Text for analysis:
########

Detecting influencers

Previous measures can help find out the most influenced customers in the network but they are not enough, so more measures were calculated to come up with an influence score which expresses the importance of each node in the graph. This importance is based on the strength of links with other nodes presented by eigenvector centrality (EV), and the global location of the node within the graph presented by influence capability of node (IC).

Eigenvector centrality measures a node’s importance while considering the importance of its neighbors; the main idea is that links from important nodes (as measured by previous centrality measures) are more valuable than links from unimportant nodes. All nodes start with equal EV value, but as the computation progresses, nodes with more degree start gaining importance. This importance propagates out to the nodes to which they are connected. After a number of computing iterations, the EV values stabilize and give the final values for eigenvector centrality for all nodes. EV centrality is calculated by using the equation:

$$\begin{aligned} EV\left( v\right) =\ \frac{1}{\lambda }\sum ^n_{j=1}{A_{ij}v_j\ \ \ } \end{aligned}$$

(4)

Where \(\lambda\) is a constant scalar value and A is the adjacency matrix [30] which represents the network mathematically and has values:

$$\begin{aligned} A_{ij}=\ \left\{ \begin{array}{*{20}l} 1 & \hbox {If there is an edge between vertices } v_i \hbox { and } v_j \\ 0 & Otherwise\end{array} \right. \end{aligned}$$

(5)

Edges weight was included in the calculations of EV by replacing the one values in adjacency matrix A with the edge weight.

Wang et al. [18] proposed an Influence Capability measure based on k-shell values and the iteration information in the decomposition process to distinguish nodes with the same \(k_s\) values. As we see in Table 1 many nodes have the same \(k_s\) values but different locations in graph so their influence capability differs and nodes with higher iteration values are closer to the core nodes. First, they proposed a k-shell iteration factor:

$$\begin{aligned} {\delta }_v=k_s\ .\ \ \left( 1+\frac{n}{m}\right) \end{aligned}$$

(6)

where, \(k_s\) is the k-shell value for node v, m is the total iteration number and v is the removed node in the nth iteration of the k-degree process. Then they proposed an influence capability factor defined as follows:

$$\begin{aligned} IC_v=\ {\delta }_v\ .\ D_v+\ \ \sum _{u\ \epsilon \ N(v)}{{\delta }_u\ .\ D_u} \end{aligned}$$

(7)

########

Given records:
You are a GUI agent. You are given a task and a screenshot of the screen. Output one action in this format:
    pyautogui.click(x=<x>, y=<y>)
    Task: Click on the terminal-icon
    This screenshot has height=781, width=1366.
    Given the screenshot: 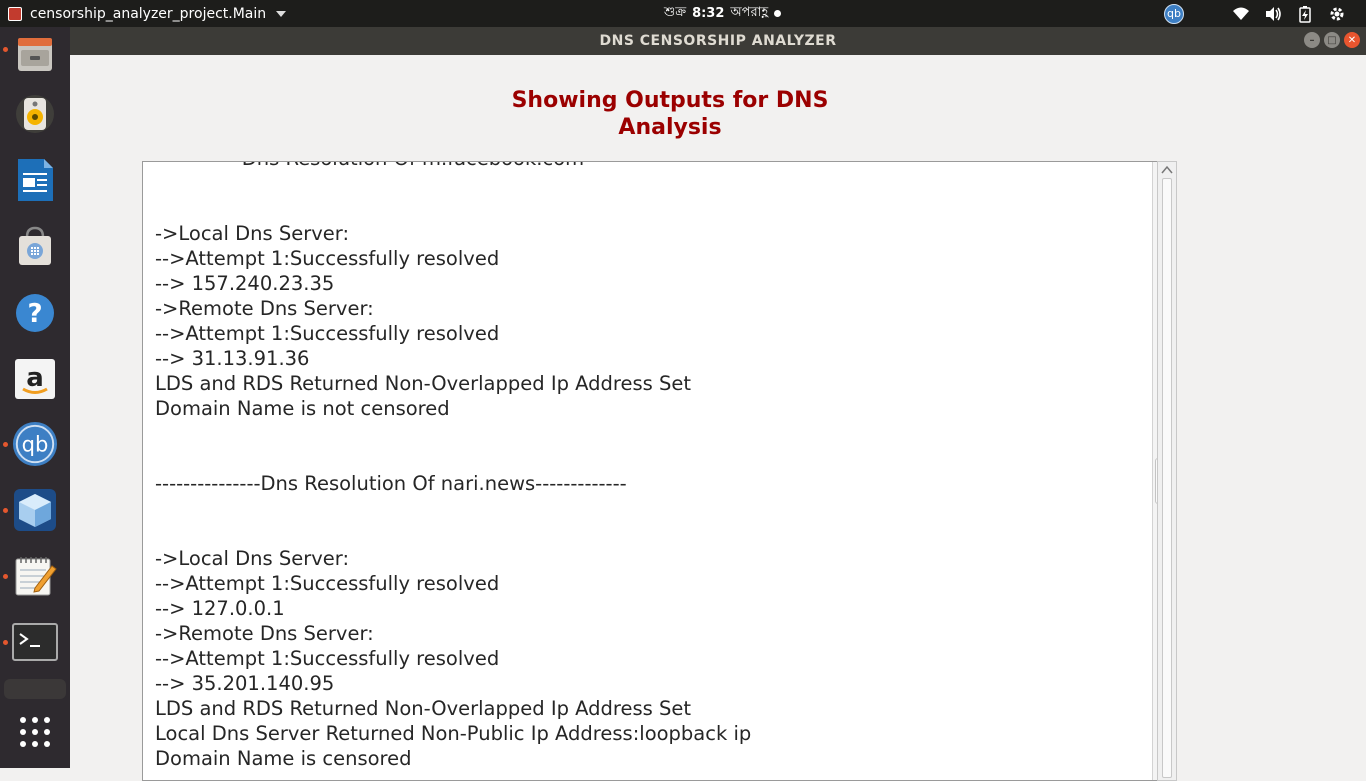 What is the action you would take?
    pyautogui.click(x=35, y=642)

########

Work to complete:
In the text on detecting influencers, how were edge weights brought into the eigenvector centrality calculation?

Finished task:
The one values in adjacency matrix A were replaced with the edge weight.